• [What you need to do] Could you copy every record exactly, leaving the pictures behind?

• [Dataset]
════════════════════

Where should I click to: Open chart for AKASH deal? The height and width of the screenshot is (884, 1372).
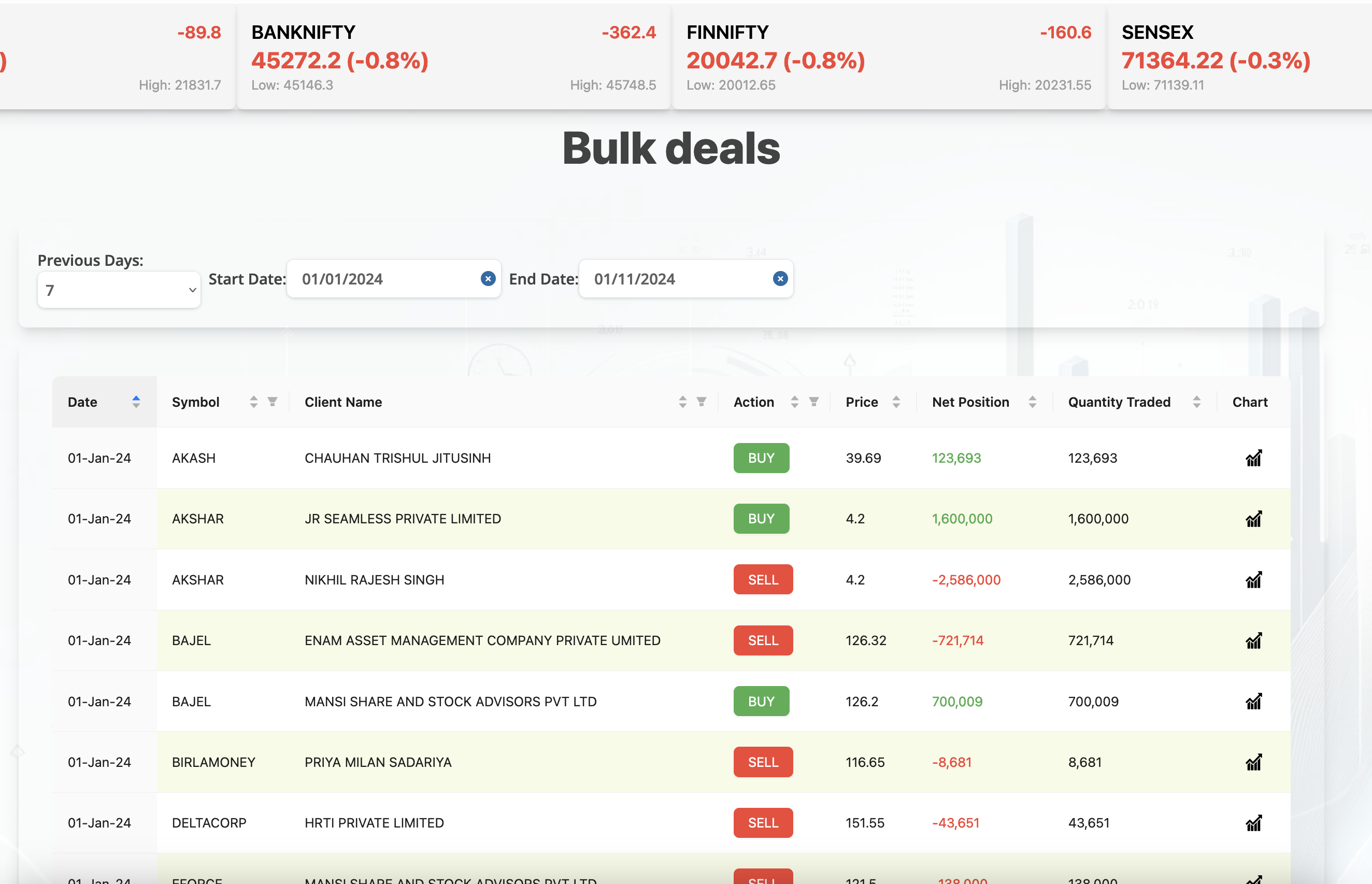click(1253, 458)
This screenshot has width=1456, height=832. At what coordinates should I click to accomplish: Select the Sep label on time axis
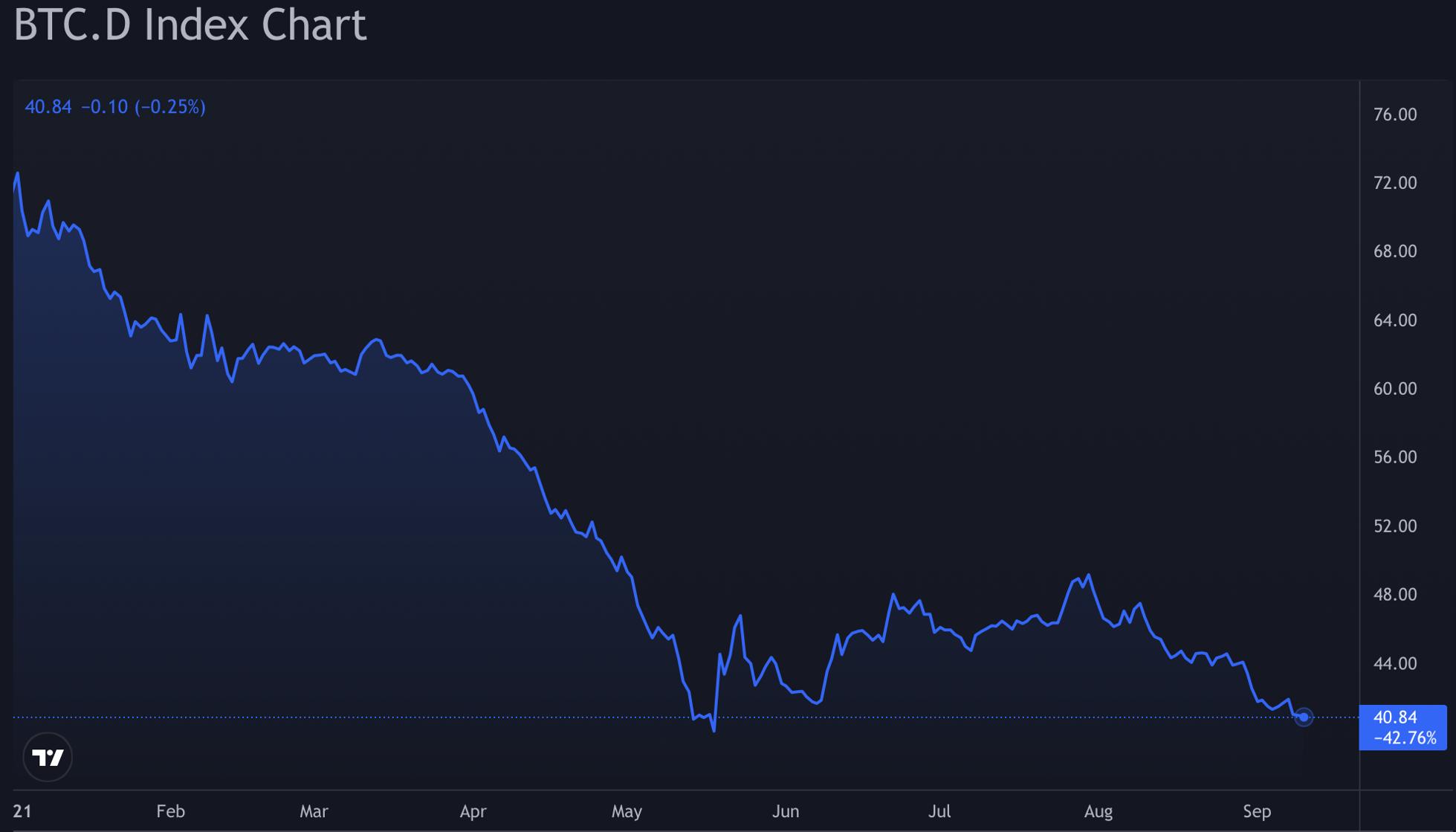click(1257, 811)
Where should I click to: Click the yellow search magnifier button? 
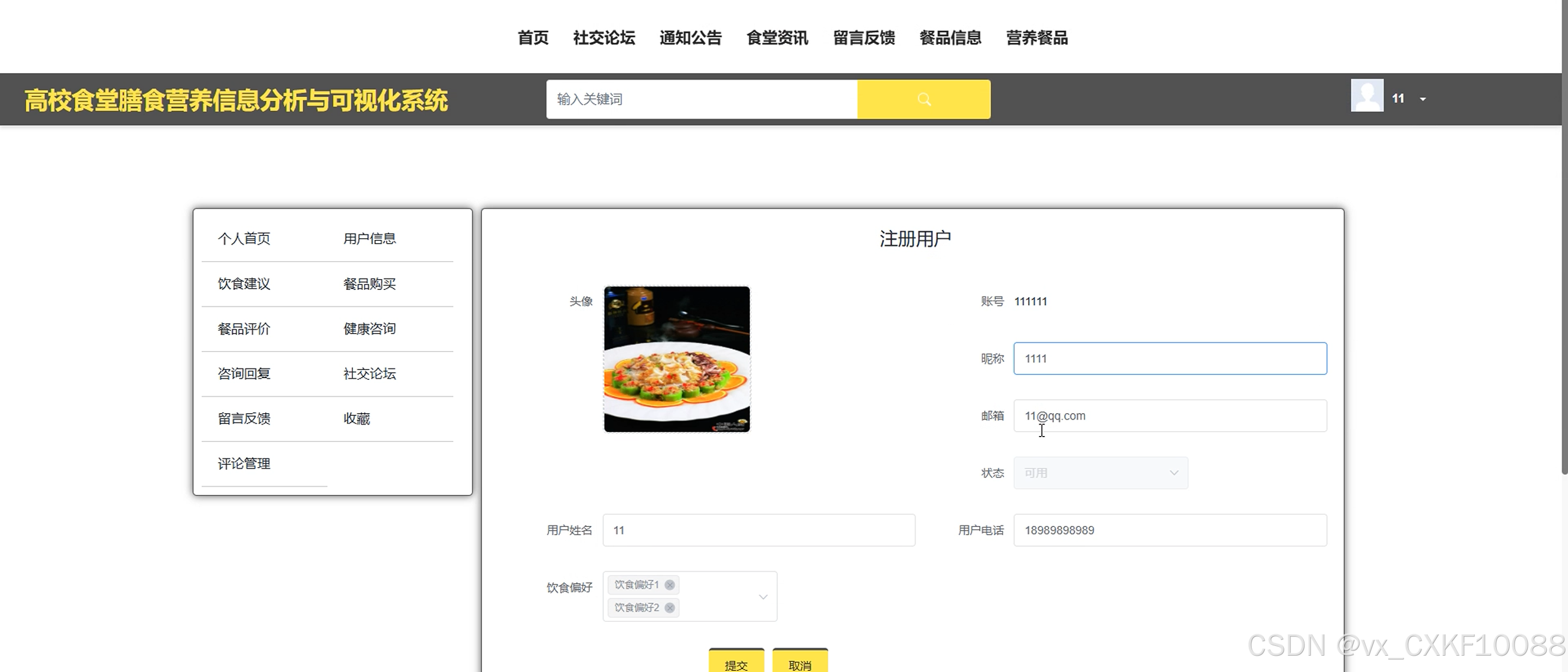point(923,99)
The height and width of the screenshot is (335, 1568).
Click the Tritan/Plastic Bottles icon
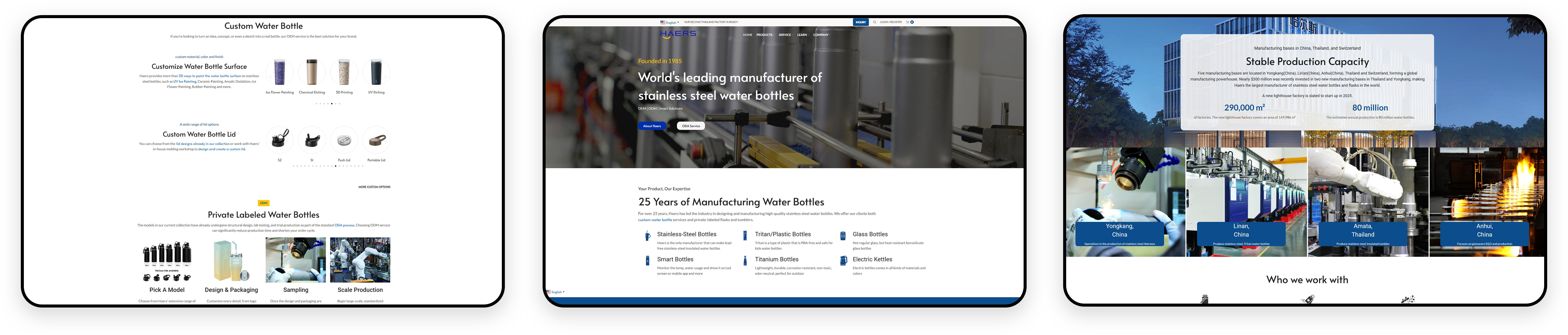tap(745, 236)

════════════════════

• [Completed task]
Where should I click to: Open chart for AKASH deal? The height and width of the screenshot is (884, 1372).
click(1253, 458)
This screenshot has width=1456, height=832. At what coordinates should I click to accomplish: Select the Sep label on time axis
click(1257, 811)
Where should I click to: Click the yellow search magnifier button? 
point(923,99)
The height and width of the screenshot is (335, 1568).
Click the Tritan/Plastic Bottles icon
tap(745, 236)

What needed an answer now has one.